Many Borrowers Stuck on Standard Variable Rates
Many homeowners who are coming to the end of their mortgage terms are stuck on high interest standard variable rates (SVRs). They could end up paying well over the odds unless they take action to get off that expensive rate.
Some poor borrowers are paying a huge 8.19% interest. The average for people stuck on SVRs is a £40,000 mortgage, and this would cost a highly expensive £809 on a repayment mortgage with five years to go.
The advice is strongly to move away from an SVR if you possibly can. With any mortgage of greater than £25,000 you are likely to make some sort of a saving when switching away from an SVR, even when taking into account the expense that goes with remortgages. If your remaining mortgage is less than £25,000 then you may not qualify for a new mortgage as many lenders have a restriction of £25,000 as a minimum home loan.
The lenders with the highest SVRs include Birmingham Midshires and The Mortgage Business (TMB), which are both part of the Halifax, with a rate of 8.19%. Bank of Scotland has a rate of 8.1%, RBS/NatWest has 7.94% and Abbey’s rate is 7.84%. Alliance & Leicester and Woolwich both charge 7.89%.
TMB, BoS, Intelligent Finance (whose rate is 7.35%) and Standard Life Bank (7.31%) have all put their SVR up by more than the base rate increases since May.
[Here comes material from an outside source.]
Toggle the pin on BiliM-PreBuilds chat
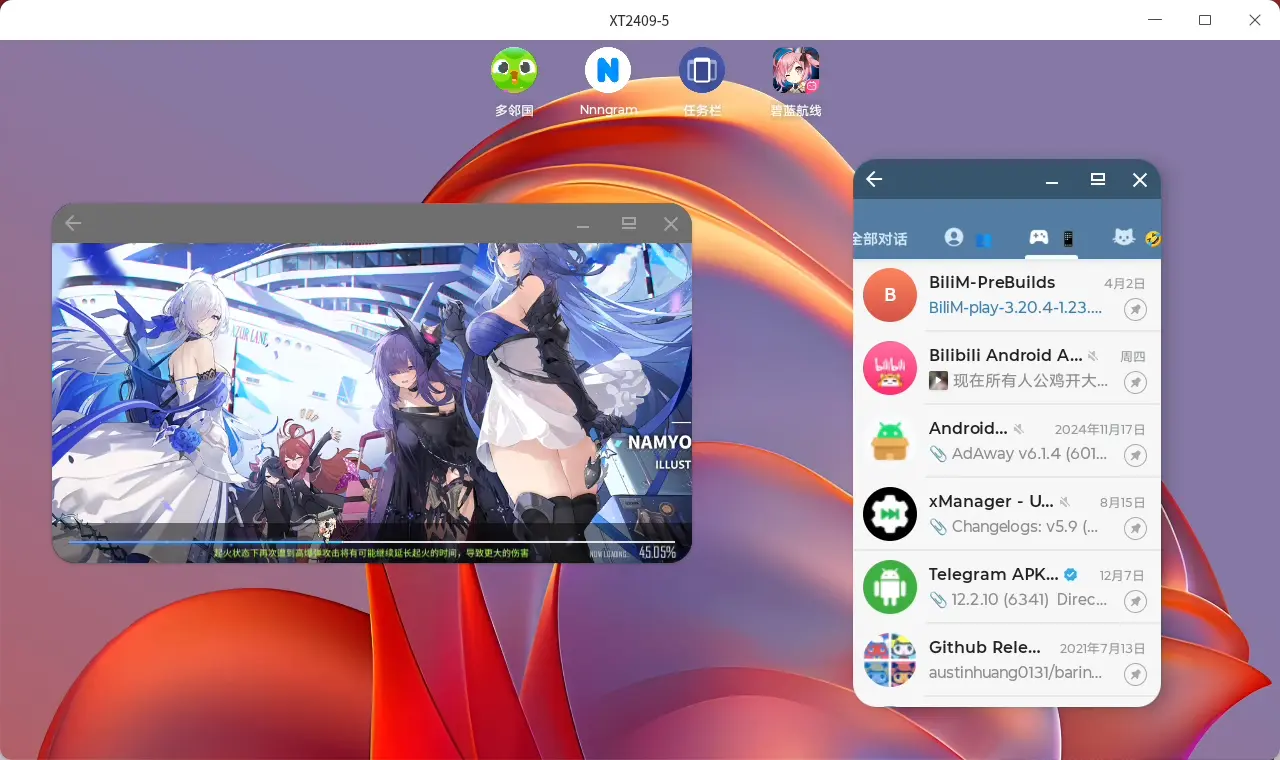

ING has the lowest current SVR by some distance at 5.99%. Behind them are First Direct with 6.75% and First Active at 6.85%.
Cheaper rates can be found at Building Societies, with Nationwide charging 7.24% and Britannia’s SVR is 7.45%.
Finding a good deal can dramatically reduce payments for people, yet there are 2.5 million on SVRs. Most mortgages revert to the lender’s SVR after a period of discount. Changing from an expensive rate could easily save someone £430 a year.
There is the problem of fees when switching mortgages, but there are fee-free brokers. London & Country (L&C) is one. Despite the millions of people on SVRs homeowners have become more knowledgeable in recent years. By the end of 2006, 21% of the 11.7m UK mortgage holders were on an SVR. Back in 1999 the figure was a much higher 58%, according to figures from research firm CACI.
Rob Clifford, head of broker Mortgageforce, says: “If you switch, don't just look at the initial rate. If your deal reverts to another SVR, you may not be able to get out if your debt is small, so check the lender's SVR and its history. There is no point going to one that tends to up its rate by more than Bank of England base rate.”
When switching, you need to avoid deals that have high arrangement fees attached and look for those with free legal and valuation costs.
When leaving your current lender be aware that you will also have to pay an exit fee. According to L&C deal the best deal to consider includes the ING variable rate, at 5.99% with no arrangement fee.